Resolution of the debate concerning potential regulatory roles of insects in natural ecosystems may not be possible, given the need for large-scale manipulation of insect populations and long-term, multidisciplinary comparison of ecosystem processes necessary to test the hypothesis. However, more data are needed on long-term consequences of insect activities in relatively natural ecosystems, including effects of population changes on mass balances of energy and nutrient fluxes, because these may mitigate or exacerbate effects of acid rain, carbon flux, and other processes affecting global change. Our perspective on the role of insects determines our management approaches.
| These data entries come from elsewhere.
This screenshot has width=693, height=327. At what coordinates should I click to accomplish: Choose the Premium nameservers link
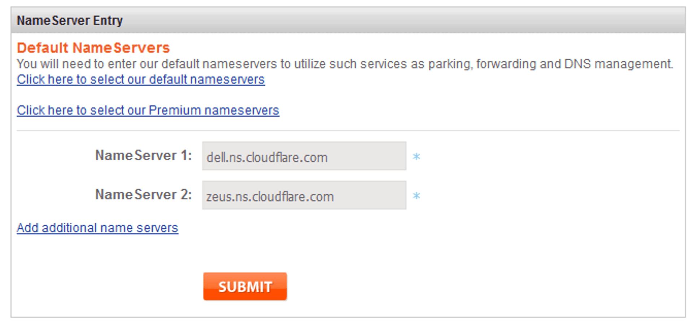point(148,110)
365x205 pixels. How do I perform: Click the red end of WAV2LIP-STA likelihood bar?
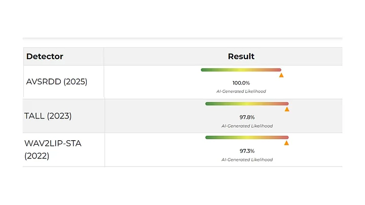[x=285, y=137]
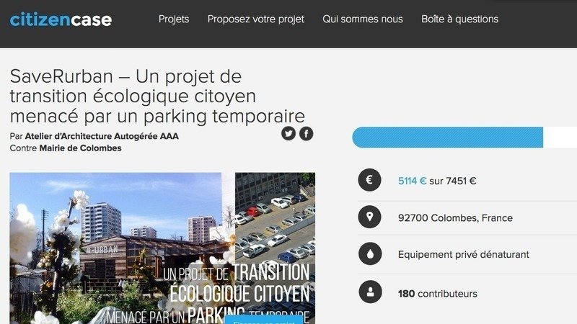This screenshot has width=577, height=324.
Task: Click the euro funding icon
Action: [369, 180]
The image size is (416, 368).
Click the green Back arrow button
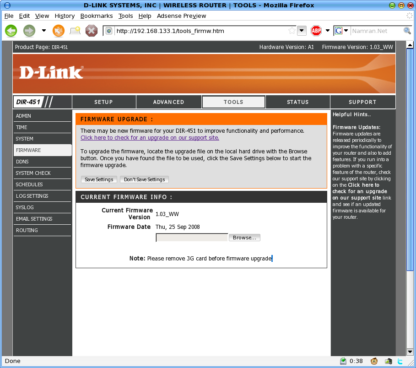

Whether we view insects as disturbances that destabilize ecosystems or as regulators that contribute to stability determines not only our approach to managing insects in natural or engineered ecosystems but also our approaches to managing our ecosystem resources and responding to global changes.
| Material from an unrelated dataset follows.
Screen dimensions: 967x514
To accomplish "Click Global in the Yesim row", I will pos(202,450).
Clearly, exotic species freed from both bottom-up and top-down regulation function in the same way as pollutants or exotic disturbances (i.e., with little ecosystem control over their effects), at least initially. By contrast, population size and effects of native species are regulated by a variety of bottom-up, top-down, and lateral factors. Adaptations of native species to disturbances shape responses to natural or anthropogenic alteration of vegetation and landscape structure, with effects that often are contrary to management goals but perhaps conducive to ecological balances. If native insects function as regulators that contribute to ecosystem stability, then traditional management approaches that emphasize suppression may interfere with this natural feedback mechanism and maintain anthropogenic imbalances, at least in some ecosystems. In any case, insect outbreaks usually are responses to high density or stress of host plants, or both, making outbreaks a form of feedback that stabilizes ecosystem conditions, rather than a pest problem. Long-term solutions, therefore, require remedies for the departure from stability, rather than simply suppression of outbreaks.

Predicting and alleviating effects of anthropogenic changes requires understanding of insect roles and how these roles affect ecosystem responses to anthropogenic changes. Anthropogenic changes will continue to trigger insect outbreaks, whether as destructive events or regulatory responses. Land use, in particular, affects patch structure and interactions among demes, greatly altering the spatial and temporal patterns of insect abundances. Ruderal plant species, valued for crop production but also adapted for rapid colonization of new habitats, are increasingly likely to dominate fragmented landscapes. The rapid growth and poor competitive ability of these species in crowded ecosystems make them targets for their associated insects. Such ecosystems will require constant human intervention. Protection or restoration of natural ecosystems will require attention to interactions necessary to maintain key species, including pollinators, seed dispersers, and decomposers.

Accomplishment of this primary goal requires broadening of research approaches to address the breadth of insect effects on ecosystem structure and function. This, in turn, requires changes in research approaches and integration of population and ecosystem models. Testing of ecosystem-level hypotheses involves different approaches than does testing of population- and communitylevel hypotheses. At least three considerations are particularly important.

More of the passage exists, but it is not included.